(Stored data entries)
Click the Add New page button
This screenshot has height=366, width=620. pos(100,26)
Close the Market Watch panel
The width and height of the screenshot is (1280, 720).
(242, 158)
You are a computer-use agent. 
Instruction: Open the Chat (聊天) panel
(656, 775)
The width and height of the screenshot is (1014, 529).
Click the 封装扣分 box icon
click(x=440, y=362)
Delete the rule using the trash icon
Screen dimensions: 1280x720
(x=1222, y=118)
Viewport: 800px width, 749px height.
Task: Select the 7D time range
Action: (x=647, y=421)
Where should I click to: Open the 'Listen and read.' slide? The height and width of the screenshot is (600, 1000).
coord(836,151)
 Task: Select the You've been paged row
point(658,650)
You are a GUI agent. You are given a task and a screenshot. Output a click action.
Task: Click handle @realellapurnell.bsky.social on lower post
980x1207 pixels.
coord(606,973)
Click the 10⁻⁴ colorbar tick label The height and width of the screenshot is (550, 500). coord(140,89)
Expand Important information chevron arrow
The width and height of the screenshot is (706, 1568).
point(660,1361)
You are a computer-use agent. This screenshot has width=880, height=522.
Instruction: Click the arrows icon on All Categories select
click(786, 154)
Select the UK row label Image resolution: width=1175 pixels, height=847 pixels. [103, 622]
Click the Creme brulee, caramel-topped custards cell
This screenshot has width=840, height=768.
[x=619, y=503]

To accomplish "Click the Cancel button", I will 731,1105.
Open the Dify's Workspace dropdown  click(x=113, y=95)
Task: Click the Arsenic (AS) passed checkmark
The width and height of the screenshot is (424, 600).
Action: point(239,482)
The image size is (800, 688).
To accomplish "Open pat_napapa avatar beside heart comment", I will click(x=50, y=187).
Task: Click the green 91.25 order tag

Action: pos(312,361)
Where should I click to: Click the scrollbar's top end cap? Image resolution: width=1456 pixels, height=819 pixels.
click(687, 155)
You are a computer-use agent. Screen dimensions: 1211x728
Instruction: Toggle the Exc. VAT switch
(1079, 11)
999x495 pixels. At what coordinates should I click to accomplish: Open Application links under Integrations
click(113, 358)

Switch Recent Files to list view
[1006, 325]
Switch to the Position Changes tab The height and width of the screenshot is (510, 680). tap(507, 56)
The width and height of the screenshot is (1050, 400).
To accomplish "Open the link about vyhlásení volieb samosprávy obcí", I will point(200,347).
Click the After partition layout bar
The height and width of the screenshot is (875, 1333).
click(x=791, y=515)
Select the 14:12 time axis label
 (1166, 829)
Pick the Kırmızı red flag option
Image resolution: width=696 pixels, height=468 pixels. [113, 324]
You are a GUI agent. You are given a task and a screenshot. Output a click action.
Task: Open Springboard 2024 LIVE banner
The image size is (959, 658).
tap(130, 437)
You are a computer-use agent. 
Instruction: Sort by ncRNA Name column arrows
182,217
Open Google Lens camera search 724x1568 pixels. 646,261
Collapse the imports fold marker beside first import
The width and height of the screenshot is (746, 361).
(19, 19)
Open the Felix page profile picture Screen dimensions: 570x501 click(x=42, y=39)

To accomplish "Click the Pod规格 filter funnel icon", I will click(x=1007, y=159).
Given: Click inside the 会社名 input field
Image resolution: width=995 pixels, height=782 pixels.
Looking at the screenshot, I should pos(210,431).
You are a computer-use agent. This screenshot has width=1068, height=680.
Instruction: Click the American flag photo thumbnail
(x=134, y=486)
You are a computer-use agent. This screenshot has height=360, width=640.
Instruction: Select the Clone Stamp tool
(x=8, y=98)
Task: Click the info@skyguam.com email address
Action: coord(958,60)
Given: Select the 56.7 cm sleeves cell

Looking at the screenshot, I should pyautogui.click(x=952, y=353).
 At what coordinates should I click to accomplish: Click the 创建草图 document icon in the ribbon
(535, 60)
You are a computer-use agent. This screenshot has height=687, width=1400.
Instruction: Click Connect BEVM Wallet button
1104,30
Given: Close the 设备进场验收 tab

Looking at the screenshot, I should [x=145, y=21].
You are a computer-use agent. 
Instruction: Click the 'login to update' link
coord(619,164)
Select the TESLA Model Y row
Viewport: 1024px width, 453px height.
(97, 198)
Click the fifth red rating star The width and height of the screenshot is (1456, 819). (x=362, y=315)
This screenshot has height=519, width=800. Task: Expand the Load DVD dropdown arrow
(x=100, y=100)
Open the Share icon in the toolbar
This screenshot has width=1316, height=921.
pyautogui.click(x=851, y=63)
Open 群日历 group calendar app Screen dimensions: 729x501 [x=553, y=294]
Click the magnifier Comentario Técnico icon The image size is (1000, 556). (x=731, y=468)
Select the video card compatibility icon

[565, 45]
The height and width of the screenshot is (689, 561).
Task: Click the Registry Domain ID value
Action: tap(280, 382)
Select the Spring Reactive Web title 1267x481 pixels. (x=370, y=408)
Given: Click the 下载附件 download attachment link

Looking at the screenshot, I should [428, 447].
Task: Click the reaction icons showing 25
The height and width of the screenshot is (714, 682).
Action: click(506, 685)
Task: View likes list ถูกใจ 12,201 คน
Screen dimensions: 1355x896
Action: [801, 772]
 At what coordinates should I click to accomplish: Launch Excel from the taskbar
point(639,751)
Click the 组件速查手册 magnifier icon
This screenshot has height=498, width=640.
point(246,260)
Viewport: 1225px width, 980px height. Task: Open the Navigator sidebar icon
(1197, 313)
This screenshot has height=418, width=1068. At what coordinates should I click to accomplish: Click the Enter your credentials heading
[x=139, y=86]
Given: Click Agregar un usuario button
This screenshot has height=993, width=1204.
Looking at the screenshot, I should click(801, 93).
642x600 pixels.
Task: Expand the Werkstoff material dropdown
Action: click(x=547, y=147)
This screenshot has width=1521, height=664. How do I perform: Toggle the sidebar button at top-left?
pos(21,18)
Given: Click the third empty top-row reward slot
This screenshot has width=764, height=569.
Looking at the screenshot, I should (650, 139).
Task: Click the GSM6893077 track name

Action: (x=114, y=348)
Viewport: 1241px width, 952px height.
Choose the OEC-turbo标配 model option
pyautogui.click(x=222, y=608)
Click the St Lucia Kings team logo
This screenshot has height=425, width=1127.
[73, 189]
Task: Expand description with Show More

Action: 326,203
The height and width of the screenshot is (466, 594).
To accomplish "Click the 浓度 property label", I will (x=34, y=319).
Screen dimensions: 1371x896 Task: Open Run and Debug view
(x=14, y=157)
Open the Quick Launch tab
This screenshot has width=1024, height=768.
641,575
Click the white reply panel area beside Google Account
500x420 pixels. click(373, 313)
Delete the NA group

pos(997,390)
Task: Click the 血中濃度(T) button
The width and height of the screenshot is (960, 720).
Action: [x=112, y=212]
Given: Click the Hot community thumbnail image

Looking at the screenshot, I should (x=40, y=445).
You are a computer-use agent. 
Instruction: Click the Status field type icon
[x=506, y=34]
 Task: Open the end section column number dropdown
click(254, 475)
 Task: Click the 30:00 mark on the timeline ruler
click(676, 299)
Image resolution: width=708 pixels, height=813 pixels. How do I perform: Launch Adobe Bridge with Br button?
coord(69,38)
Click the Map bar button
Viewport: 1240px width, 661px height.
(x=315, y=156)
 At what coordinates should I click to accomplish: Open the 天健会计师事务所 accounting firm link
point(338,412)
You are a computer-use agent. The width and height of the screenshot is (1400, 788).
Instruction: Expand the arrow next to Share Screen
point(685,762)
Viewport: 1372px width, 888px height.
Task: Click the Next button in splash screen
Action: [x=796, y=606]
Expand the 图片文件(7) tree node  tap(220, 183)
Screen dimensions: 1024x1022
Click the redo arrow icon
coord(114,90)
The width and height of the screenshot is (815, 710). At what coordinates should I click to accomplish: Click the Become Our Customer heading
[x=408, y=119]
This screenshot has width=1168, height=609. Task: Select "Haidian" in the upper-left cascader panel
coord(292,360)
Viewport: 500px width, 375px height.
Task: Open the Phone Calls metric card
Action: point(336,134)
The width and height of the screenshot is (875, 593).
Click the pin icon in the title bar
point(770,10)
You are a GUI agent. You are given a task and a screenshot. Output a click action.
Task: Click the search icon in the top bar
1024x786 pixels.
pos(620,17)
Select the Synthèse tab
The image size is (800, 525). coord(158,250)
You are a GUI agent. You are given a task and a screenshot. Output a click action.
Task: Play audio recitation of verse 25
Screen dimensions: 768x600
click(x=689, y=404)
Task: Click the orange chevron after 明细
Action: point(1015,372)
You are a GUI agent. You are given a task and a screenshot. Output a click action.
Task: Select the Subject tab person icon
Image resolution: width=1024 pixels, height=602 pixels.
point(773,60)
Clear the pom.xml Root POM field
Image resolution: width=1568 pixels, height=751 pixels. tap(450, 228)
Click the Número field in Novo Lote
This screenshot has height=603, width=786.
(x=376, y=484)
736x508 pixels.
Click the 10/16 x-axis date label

▶ [Work required]:
Using the entries above, return exactly the lines from the line with "Select the UK" to the line with "Switch to the", counting both of those lines.

▶ [Exercise output]:
Select the UK row label Image resolution: width=1175 pixels, height=847 pixels. [103, 622]
Click the Creme brulee, caramel-topped custards cell
This screenshot has width=840, height=768.
[x=619, y=503]

To accomplish "Click the Cancel button", I will 731,1105.
Open the Dify's Workspace dropdown  click(x=113, y=95)
Task: Click the Arsenic (AS) passed checkmark
The width and height of the screenshot is (424, 600).
Action: point(239,482)
The image size is (800, 688).
To accomplish "Open pat_napapa avatar beside heart comment", I will click(x=50, y=187).
Task: Click the green 91.25 order tag

Action: pos(312,361)
Where should I click to: Click the scrollbar's top end cap? Image resolution: width=1456 pixels, height=819 pixels.
click(687, 155)
You are a computer-use agent. Screen dimensions: 1211x728
Instruction: Toggle the Exc. VAT switch
(1079, 11)
999x495 pixels. At what coordinates should I click to accomplish: Open Application links under Integrations
click(113, 358)

Switch Recent Files to list view
[1006, 325]
Switch to the Position Changes tab The height and width of the screenshot is (510, 680). tap(507, 56)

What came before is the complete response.